* EXCERPT TO READ *
Microcontroller C Compilers
This article discusses the state of C for controllers circa 1990.
Published in Electronic Engineering Times, November 1990
 |
For hints, tricks and ideas about better ways to build embedded systems, subscribe to The Embedded Muse, a free biweekly e-newsletter. No hype, just down to earth embedded talk. 23,000 other engineers subscribe. It takes just a few seconds (all we need is your email address, which is shared with absolutely no one) to subscribe to the Embedded Muse. |
C has taken the software industry by storm. In the last few years
even the microcontroller industry, the last bastion of pure assembly
language, has experienced an exponential use of C language programs.
C's rapid proliferation spawned dozens of compilers targeted to
embedded systems. Their quality ranges from nearly perfect to
downright unusable. Sometimes the compiler's caliber is inversely
proportional to the data sheet's gloss and the product's cost.
Unfortunately the best characteristics are apparent in the vendor's
advertising, the worst don't show up until you've used it for
some time.
Code size and speed are usually uppermost programming concerns,
especially to cynical dyed-in-the-wool assembly programmers being
dragged into a high level language for the first time. I hesitate
to add to the hype about efficiency, except to state the obvious,
that C code is slower and larger than comparable assembly. But
not by much - in most cases the difference is only about 25%.
It's hard to beat C for a large embedded project. Everyone admits
that it is less efficient than assembly, but C will reduce non-recurring
engineering (NRE) costs by a factor of 3 or more. In most products
the savings in design, coding and maintenance quickly justifies
the extra memory expenses. Where is the crossover between NRE
and recurring costs? How many units will you have to sell before
the larger ROM costs more than the extra $50, 100, or 150 thousand
in NRE?
This conventional wisdom doesn't directly apply to microcontrollers,
where ROM sizes are fixed and just can't be increased. Still,
the quality of modern compilers is such that the penalty in memory
space for using C is small. Using a controller with a little extra
memory can save a lot during development.
Moore's law states that every two years the silicon wizards will
double the number of transistors on a chip. Therefore memory is
cheap, and gets ever cheaper as densities increase. Unfortunately,
microcontrollers seem to be at the tail end of the benefit chain
of this rule. Even today it's hard to find more than 16k or so
of ROM on a controller. 4k is still not uncommon. Intel did recently
introduced a 32k version of the venerable 8051, but 32k is but
a pittance compared to the memory used by big microprocessor-based
programs.

* DATA *
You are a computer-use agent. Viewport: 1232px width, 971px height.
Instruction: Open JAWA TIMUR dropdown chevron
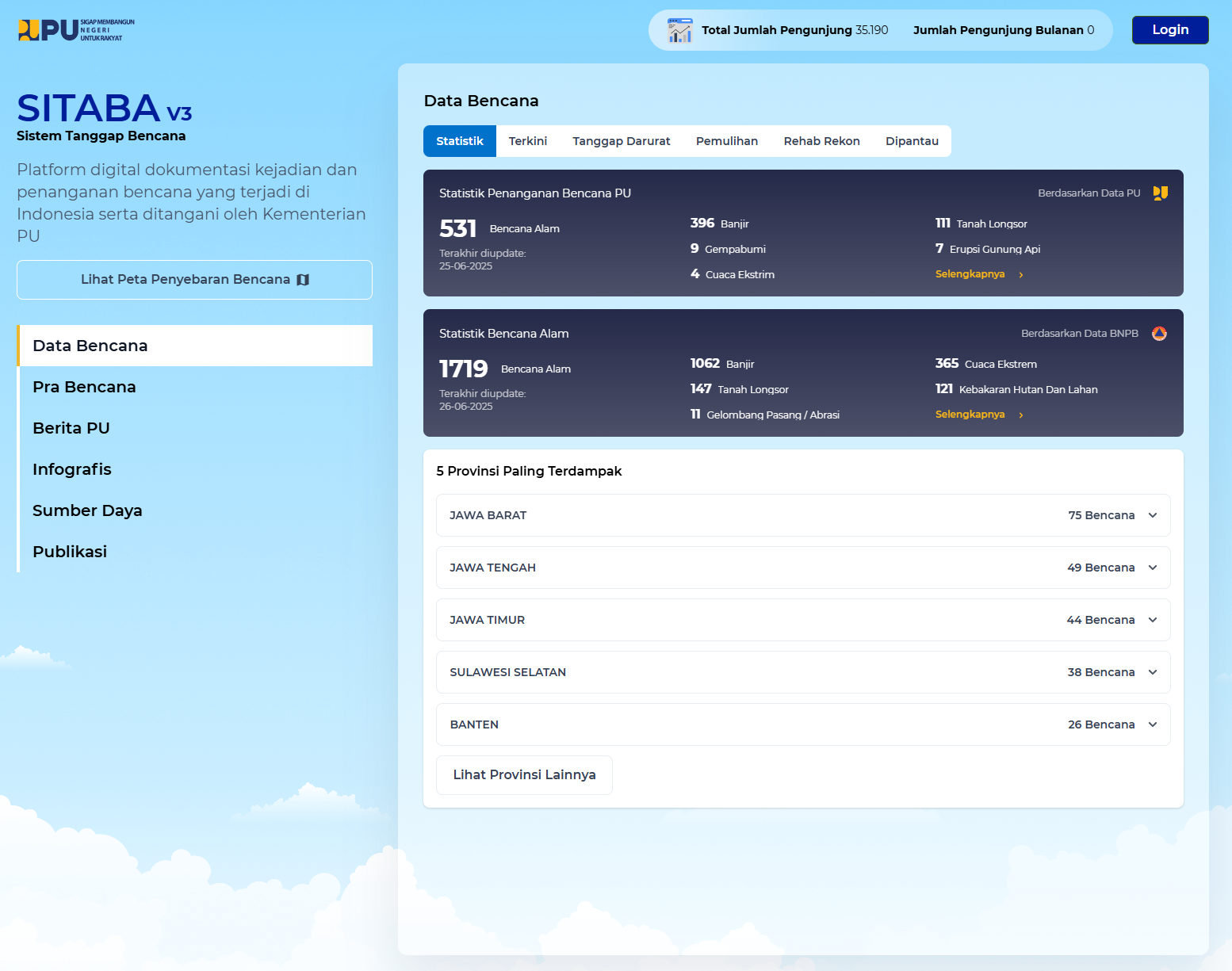click(1153, 620)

* PROBLEM REQUIREMENTS *
Write the next part of the article on microcontroller C compilers, picking up after its last sentence. The material has no connection to the article on microcontroller C compilers.

* EXERCISE RESPONSE *
The cardinal rule of design for microcontrollers is to carefully
manage your resources. Certainly the most important and scarcest
resource on any microcontroller is memory. Hoard this precious
commodity; don't squander it in careless decisions. Before selecting
a compiler be sure it is as miserly in its use of memory as you
would be if writing assembly code.
Consider stack operations. The 6805 has no real stack, so the
compiler must laboriously manipulate automatic variables (i.e.,
ones stored on the runtime stack) using the CPU's entirely inadequate
8 bit index register. Stack overhead will therefore occupy a lot
of ROM space. In this sort of situation perhaps it makes sense
to adapt to the processor's architecture and use static variables
everywhere, but you'll pay a penalty in RAM requirements. At the
other end of the spectrum, the embedded 68302 is a C programmer's
dream platform, since stack relative addressing is fast and easy.
Many microcontroller C compilers speed operations by trading off
speed for memory. Take the 8051: stack accesses are so cumbersome
that many compilers allocate automatic variables as statics. In
other words, even if "x" is a temporary automatic whose
scope is local to one function, the compiler assigns it a permanent
address in memory. With limited RAM size this can be an important
concern.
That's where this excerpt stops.